* INSTRUCTIONS:
a. In the security-matching notebook, what makes products X and Y count as the same security?
b. Please extend the security-matching notebook, picking up right after its final line of code.

* GIVEN TEXT:
In [69]:
"""
The concept:

In each row of the included datasets, products X and Y are considered to refer to the same security if 
they have the same ticker, even if the descriptions don't exactly match. The challenge is to use these 
descriptions to predict whether each pair in the test set also refers to the same security. 
"""

import re
import jellyfish as jf
from sklearn import cross_validation
import string
from sklearn.neighbors import KNeighborsClassifier 
from sklearn.feature_extraction.text import TfidfVectorizer
from sklearn.grid_search import GridSearchCV
from sklearn import svm
from sklearn.metrics import f1_score, make_scorer, accuracy_score
import pandas as pd
import numpy as np
from IPython.display import display

train = pd.DataFrame.from_csv('code_challenge_train.csv')
test = pd.DataFrame.from_csv('code_challenge_test.csv')

In [2]:
train.head(5)

Unnamed: 0,description_x,description_y,ticker_x,ticker_y,same_security
0,first trust dow jones internet,first trust dj internet idx,FDN,FDN,True
1,schwab intl large company index etf,schwab strategic tr fundamental intl large co ...,FNDF,FNDF,True
2,vanguard small cap index adm,vanguard small-cap index fund inst,VSMAX,VSCIX,False
3,duke energy corp new com new isin #us4 sedol #...,duke energy corp new com new isin #us26441c204...,DUK,DUK,True
4,visa inc class a,visa inc.,V,V,True


In [3]:
test.head(5)

Unnamed: 0,description_x,description_y,same_security
0,semtech corp,semtech corporation,
1,vanguard mid cap index,vanguard midcap index - a,
2,spdr gold trust gold shares,spdr gold trust spdr gold shares,
3,vanguard total bond index adm,vanguard total bond market index,
4,oakmark international fund class i,oakmark international cl i,


# Analysis

In this section, we analyze the data and come up with a model that would predict whether (X,Y) pairs conform to the same security in the test set.

### I. Creating data sets for cross-validation and testing

In [4]:
# divide the original train set into cross-validation and test set
train_cv, test_cv = cross_validation.train_test_split(train, 
                                                      train_size=0.8, 
                                                      random_state=0)

In [5]:
train_cv.head(5)

Unnamed: 0,description_x,description_y,ticker_x,ticker_y,same_security
1909,growth fund of america cl a,growth fund of america class a - american fund...,AGTHX,AGTHX,True
1697,california wtr svc group inc,ca water service grp,CWT,CWT,True
1361,microsoft corporation cmn,microsoft corporation,MSFT,MSFT,True
2002,vanguard total international bond etf,vanguard total intl bond index etf,BNDX,BNDX,True
910,vang sm cap idx adm,vanguard small-cap index fund inst,VSMAX,VSCIX,False


In [6]:
# Number of True examples in the train set
train_true = float(train_cv.loc[train_cv['same_security']==True].shape[0])

* SUPPLIED DATA:
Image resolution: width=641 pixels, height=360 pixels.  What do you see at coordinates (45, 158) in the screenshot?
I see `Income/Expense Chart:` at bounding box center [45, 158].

* WRITTEN ANSWERS:
a. They have the same ticker, even if their descriptions don't exactly match.

b.
# Number of False examples in the train set
train_false = float(train_cv.loc[train_cv['same_security']==False].shape[0])

In [7]:
# fraction of true examples
train_true/train_cv.shape[0]

0.7478108581436077

Thus, the data set is not balanced, and has larger number of *True* examples. 

In [8]:
def df_transform(df):
    """
    Input: Data Frame
    Output: Transformed Data Frame (see below)
    
    Transformation:
    Removes punctuation marks from the descriptions
    since, when comparing descriptions either using term freuency, 
    or other methods, presence or absence of punctuation is not that critical,
    and, in fact, can be misleading.
    I choose not to lemmatize the words since these are mostly
    corporation names, and not normal english words.
    """
    string_x = []
    string_y = []
    punc = list(string.punctuation)
    for row in df.itertuples():
        x = [e for e in row[1] if e not in punc]
        y = [e for e in row[2] if e not in punc]
        string_x.append("".join(x))
        string_y.append("".join(y))
    
    df.loc[:,'x_nopunc'] = string_x
    df.loc[:,'y_nopunc'] = string_y
    
    return df

In [11]:
# transform train data
train_cv = df_transform(train_cv)

In [12]:
# this is how the modified train_cv data set looks like
train_cv.head(5)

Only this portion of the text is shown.